Find oversaturation predicted by cubic model that is not seen in data. Find hinged magnitude scaling best
matches observations but note that this is somewhat unconservative and higher epistemic uncertainty at
these magnitudes because of lack of data.
- Try including anelastic attenuation term but find non-physical positive coefficients so remove it.
- Try including magnitude-dependent distance saturation but find similar predictions and no significant
impact on σ. Hence remove it to reduce number of coefficients.
- Do not consider effect of depth to top of rupture because of limited information.
- Find that a2, a5, a6 and a7 show little variation with T and hence make them period-independent
coefficients, which leads to smooth spectra.
- Find mechanism coefficients a8 and a9 are very similar for three distance metrics so use same coefficients
for rjb, repi and rhypo.
- Plot residuals, grouped into bins, w.r.t. Mw, R and V s,30. Intra-event residuals do not show trends.
Find model overestimates observations for V s,30 < 180m∕s and underestimates short-period motions
for V s,30 > 800m∕s. But note that data in these bins are sparse and poorly distributed. Inter-event
residuals suggest some bias for large magnitudes.
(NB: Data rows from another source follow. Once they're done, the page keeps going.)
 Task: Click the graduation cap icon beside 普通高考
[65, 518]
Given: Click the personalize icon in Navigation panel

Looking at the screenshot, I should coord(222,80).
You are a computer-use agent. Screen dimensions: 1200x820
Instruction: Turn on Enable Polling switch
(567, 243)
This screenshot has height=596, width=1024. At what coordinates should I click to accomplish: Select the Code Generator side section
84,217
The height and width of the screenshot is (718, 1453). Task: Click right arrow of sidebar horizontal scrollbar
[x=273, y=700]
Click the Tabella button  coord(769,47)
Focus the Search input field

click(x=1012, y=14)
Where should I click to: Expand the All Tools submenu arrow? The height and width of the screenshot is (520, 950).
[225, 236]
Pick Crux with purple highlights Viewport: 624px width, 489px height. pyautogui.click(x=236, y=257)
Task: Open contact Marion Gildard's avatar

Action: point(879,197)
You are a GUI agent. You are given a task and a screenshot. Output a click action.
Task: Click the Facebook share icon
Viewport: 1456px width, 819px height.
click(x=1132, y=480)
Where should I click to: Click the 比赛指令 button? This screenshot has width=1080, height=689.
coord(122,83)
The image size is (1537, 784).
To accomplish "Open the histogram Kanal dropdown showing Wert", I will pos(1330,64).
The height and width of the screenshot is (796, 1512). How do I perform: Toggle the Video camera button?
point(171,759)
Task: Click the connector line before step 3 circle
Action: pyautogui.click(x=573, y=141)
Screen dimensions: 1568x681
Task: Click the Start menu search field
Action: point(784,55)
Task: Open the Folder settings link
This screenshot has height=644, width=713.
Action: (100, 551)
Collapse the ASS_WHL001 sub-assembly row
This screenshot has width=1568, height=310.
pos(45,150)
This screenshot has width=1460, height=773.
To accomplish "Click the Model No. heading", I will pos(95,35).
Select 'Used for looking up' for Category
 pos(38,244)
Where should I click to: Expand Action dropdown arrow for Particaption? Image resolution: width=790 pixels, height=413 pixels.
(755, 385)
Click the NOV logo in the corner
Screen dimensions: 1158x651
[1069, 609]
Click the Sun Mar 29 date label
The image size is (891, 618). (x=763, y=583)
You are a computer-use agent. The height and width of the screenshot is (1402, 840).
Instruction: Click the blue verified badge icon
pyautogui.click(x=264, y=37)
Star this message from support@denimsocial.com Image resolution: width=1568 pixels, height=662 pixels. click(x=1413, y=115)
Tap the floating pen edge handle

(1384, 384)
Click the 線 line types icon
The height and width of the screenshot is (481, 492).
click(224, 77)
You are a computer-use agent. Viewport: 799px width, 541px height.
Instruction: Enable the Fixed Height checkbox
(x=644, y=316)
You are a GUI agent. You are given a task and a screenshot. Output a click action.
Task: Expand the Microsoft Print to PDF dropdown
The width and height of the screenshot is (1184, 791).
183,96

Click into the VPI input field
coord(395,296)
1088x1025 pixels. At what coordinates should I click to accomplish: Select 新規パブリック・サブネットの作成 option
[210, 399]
Narrowing in residuals for large magnitudes could suggest
magnitude-dependent σ but note sparse data for Mw > 7. Decide not to model magnitude-dependent σ
since apparent dependency in residuals could be due to uncertain metadata (particularly Mw) for smaller
events and data from only handful of events for Mw > 6.5 leading to underestimation of true σ here.
- Note that σs for repi may underestimate true variability because of lack of data from Mw > 6 and
rjb < 15km for which the impact of using repi rather than rjb is largest.
- Note possible overprediction of motions for Mw < 5 based on comparisons to previous models.
- Note uncertainty in model beyond the data (Mw > 7.6) but believe that can be used up to Mw8 based
on comparisons to other models.
- Note that extrapolation to rjb > 200km can be done with some caution.